An asynchronous checkpointing engine for large language model post-training.
DeltaCheck is motivated by an empirical observation on post-training dynamics: a large fraction of training states exhibits a previously underexplored stable-changing behavior. These states keep changing, but usually only within bounded ranges and with limited impact on convergence and final model quality. Based on this observation, DeltaCheck designs a stability-aware incremental checkpointing system that significantly reduces checkpoint storage and latency overhead while preserving model accuracy and recovery correctness.
DeltaCheck operates in two phases:
In the offline phase, DeltaCheck profiles post-training states to identify:
- the stable start step
- the stable-changing state set
It then determines which states must be persisted and which ones can be reused or reconstructed incrementally in later checkpoints.
In the online phase, DeltaCheck applies a stage-aware checkpointing policy to reduce both:
- intra-state redundancy
- inter-state redundancy across checkpoints
This allows DeltaCheck to persist only the information that is truly necessary during training, greatly reducing checkpoint size and checkpoint latency.

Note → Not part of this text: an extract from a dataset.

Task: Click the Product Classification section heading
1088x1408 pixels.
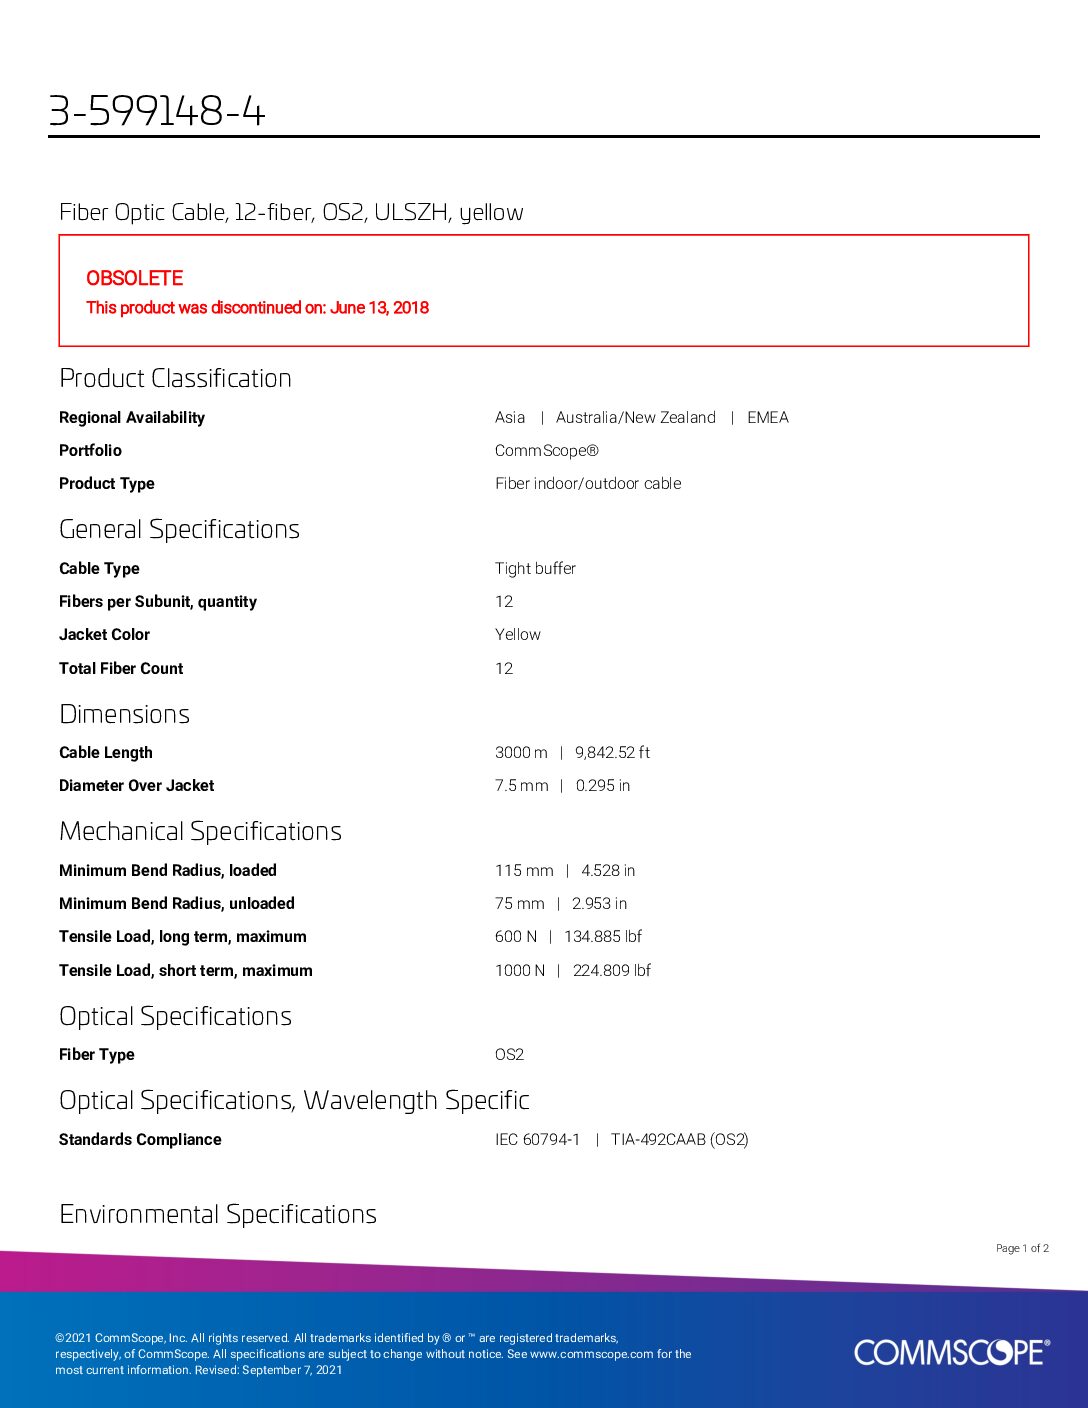Action: point(175,378)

This repository contains the core implementation and experimental workflow for DeltaCheck, including:
- stability analysis methods for post-training state dynamics
- the design and implementation of DeltaCheck checkpointing policies
- adaptations and integration around
checkpointing.py - newly added
supervised_finetuninganalysis, experiments, and workflows - evaluation workflows for checkpoint size, checkpoint latency, recovery correctness, and model quality
- stability-aware checkpointing for LLM post-training
- incremental checkpoint persistence
- reduction of both intra-state and inter-state redundancy
- preserved model accuracy and recovery correctness
- compatibility with DeepSpeed / Megatron-style training workflows
Across multiple post-training workloads, DeltaCheck achieves:
- up to 99.25% reduction in checkpoint size
- up to 99.92% reduction in checkpoint latency
while preserving model accuracy and recovery correctness.
git clone https://gitee.com/iscas-research/deltacheck.git
cd datastates/
pip install . -v
# Simple PyTorch test (DeepSpeed not required)
python datastates/tests/test_ckpt_engine.py
# DeepSpeed-style workflow/config test
python datastates/tests/test_deltacheck_llm.pyTo integrate the current asynchronous checkpointing engine, a few lines need to be modified in the DeepSpeed repository. For now, please use the following DataStates DeepSpeed branch:
https://github.com/DataStates/DeepSpeed/tree/dev
The DeltaCheck implementation in this repository is intended to work with that branch.